BEGIN DOCUMENT SEGMENT
PySonar: an Advanced Static Analyzer for Python - handsomegui
http://yinwang0.wordpress.com/2010/09/12/pysonar/

======
sqs
Yin Wang is awesome and his work on programming languages and type inference
is super impressive. We've been using his PySonar (v1) to build a global index
of Python code and it works far better than we or anyone would have expected,
for a dynamic language.

Here are some examples of what PySonar can do:

* Python stdlib, sorted by most-used functions: [https://sourcegraph.com/hg.python.org/cpython](https://sourcegraph.com/hg.python.org/cpython)

* Finding everywhere a function is used: [https://sourcegraph.com/hg.python.org/cpython/symbols/python...](https://sourcegraph.com/hg.python.org/cpython/symbols/python/Lib/logging/getLogger)

* All usages of the Django URL render_to_response function: [https://sourcegraph.com/github.com/django/django/symbols/pyt...](https://sourcegraph.com/github.com/django/django/symbols/python/django/shortcuts/render_to_response)
END DOCUMENT SEGMENT
BEGIN RECORDS PROVIDED
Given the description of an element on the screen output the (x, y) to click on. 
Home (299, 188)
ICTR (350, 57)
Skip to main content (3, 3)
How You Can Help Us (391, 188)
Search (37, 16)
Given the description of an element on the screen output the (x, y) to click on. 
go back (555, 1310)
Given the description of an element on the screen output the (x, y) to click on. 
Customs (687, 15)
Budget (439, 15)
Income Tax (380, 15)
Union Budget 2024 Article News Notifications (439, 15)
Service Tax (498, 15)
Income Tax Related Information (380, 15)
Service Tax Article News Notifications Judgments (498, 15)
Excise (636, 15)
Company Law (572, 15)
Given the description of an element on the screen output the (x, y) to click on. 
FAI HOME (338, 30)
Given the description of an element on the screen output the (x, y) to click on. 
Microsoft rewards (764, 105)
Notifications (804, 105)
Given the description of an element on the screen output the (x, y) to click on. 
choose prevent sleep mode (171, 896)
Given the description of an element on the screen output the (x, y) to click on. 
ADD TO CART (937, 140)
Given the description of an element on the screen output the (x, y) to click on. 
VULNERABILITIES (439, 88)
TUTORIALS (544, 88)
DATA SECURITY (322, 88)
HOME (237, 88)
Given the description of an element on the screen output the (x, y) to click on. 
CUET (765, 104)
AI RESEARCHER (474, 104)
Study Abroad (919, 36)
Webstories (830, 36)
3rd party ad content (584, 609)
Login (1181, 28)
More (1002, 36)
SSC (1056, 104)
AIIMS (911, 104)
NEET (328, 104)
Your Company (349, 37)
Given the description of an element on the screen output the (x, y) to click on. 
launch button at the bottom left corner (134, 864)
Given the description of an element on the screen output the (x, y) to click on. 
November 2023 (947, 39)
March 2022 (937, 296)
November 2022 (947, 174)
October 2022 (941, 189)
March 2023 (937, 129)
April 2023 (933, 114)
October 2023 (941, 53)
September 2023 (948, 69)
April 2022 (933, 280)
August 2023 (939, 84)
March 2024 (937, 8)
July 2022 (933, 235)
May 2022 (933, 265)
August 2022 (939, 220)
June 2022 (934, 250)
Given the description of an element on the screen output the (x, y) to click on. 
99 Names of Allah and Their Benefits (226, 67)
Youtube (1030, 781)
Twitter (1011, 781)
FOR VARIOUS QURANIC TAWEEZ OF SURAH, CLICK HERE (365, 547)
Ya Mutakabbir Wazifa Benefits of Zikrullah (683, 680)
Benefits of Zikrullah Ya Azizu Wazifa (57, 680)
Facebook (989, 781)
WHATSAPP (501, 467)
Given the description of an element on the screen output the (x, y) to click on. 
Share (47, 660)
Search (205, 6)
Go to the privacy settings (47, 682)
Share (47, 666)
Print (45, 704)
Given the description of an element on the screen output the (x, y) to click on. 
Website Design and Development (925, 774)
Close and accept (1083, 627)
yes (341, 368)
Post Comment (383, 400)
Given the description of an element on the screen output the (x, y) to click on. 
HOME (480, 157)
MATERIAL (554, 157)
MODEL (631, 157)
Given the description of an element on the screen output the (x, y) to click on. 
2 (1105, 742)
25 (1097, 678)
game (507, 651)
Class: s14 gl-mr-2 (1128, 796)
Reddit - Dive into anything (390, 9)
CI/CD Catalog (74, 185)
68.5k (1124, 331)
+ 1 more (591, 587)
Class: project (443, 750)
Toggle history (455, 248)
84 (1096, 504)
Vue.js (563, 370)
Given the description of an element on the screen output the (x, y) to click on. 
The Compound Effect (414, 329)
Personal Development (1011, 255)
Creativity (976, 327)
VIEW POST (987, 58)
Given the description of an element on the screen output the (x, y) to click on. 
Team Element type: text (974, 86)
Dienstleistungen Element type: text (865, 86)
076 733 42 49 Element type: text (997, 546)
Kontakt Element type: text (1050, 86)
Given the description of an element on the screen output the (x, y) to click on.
END RECORDS PROVIDED
**WHAT YOU WILL DO**.
a) Please answer these questions about the PySonar thread:
(i) Whose work on programming languages and type inference does the comment praise?
(ii) Which version of PySonar has the commenter's team been using, and to build what?
(iii) Usages of which Django function does the last listed example show?
b) Carry on the PySonar thread from where it stops.

**IN RESPONSE**.
a)
(i) Yin Wang's
(ii) PySonar v1, to build a global index of Python code
(iii) render_to_response

b)
* All usages of the Flask @app.route decorator: [https://sourcegraph.com/github.com/mitsuhiko/flask/symbols/p...](https://sourcegraph.com/github.com/mitsuhiko/flask/symbols/python/flask/app/Flask/route)

This is all done using PySonar v1-based static analysis on Python code.
PySonar v2 is even better.

------
horia_
Very cool!

From a pragmatic perspective, I'd like to see an extension of this that
enables me to ask PySonar to insert some validation magics in my functions and
object methods to enforce the caller to use the appropriate types.

------
handsomegui
Which is now open-sourced at:
[https://github.com/yinwang0/pysonar2](https://github.com/yinwang0/pysonar2)